What is expected
An exact copy of the listing below is required, minus its pictures.

================

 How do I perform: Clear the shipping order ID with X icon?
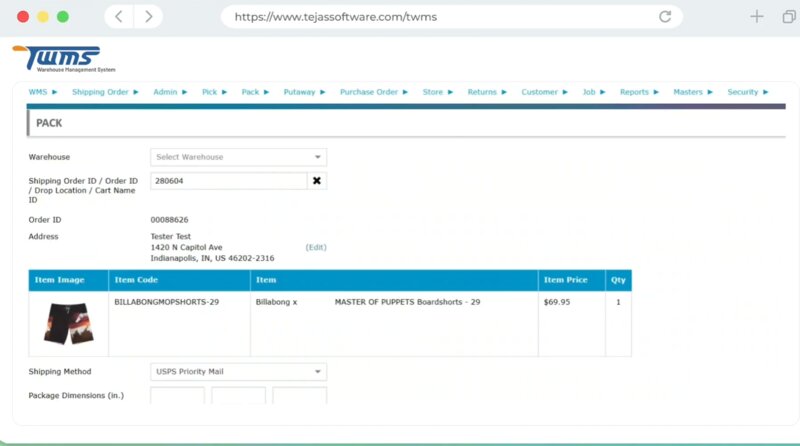tap(317, 181)
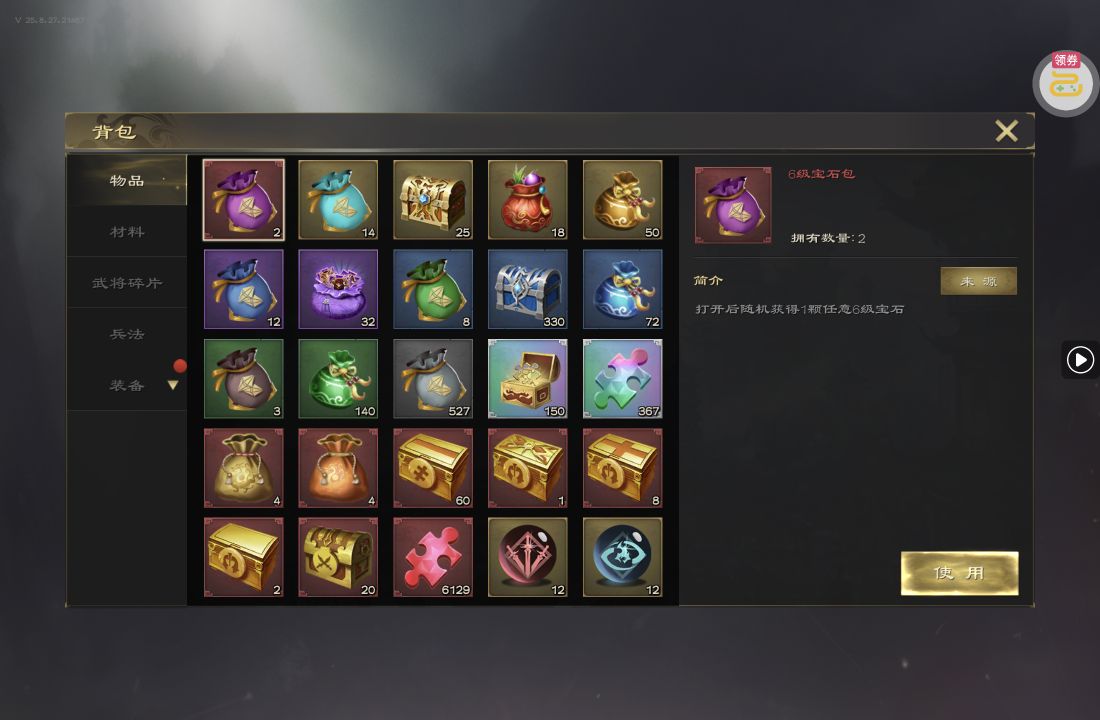Switch to the 材料 tab
This screenshot has height=720, width=1100.
[127, 232]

================

Exercise solution
 How do I perform: Clear the shipping order ID with X icon?
tap(317, 181)
Switch to the 材料 tab
This screenshot has height=720, width=1100.
[127, 232]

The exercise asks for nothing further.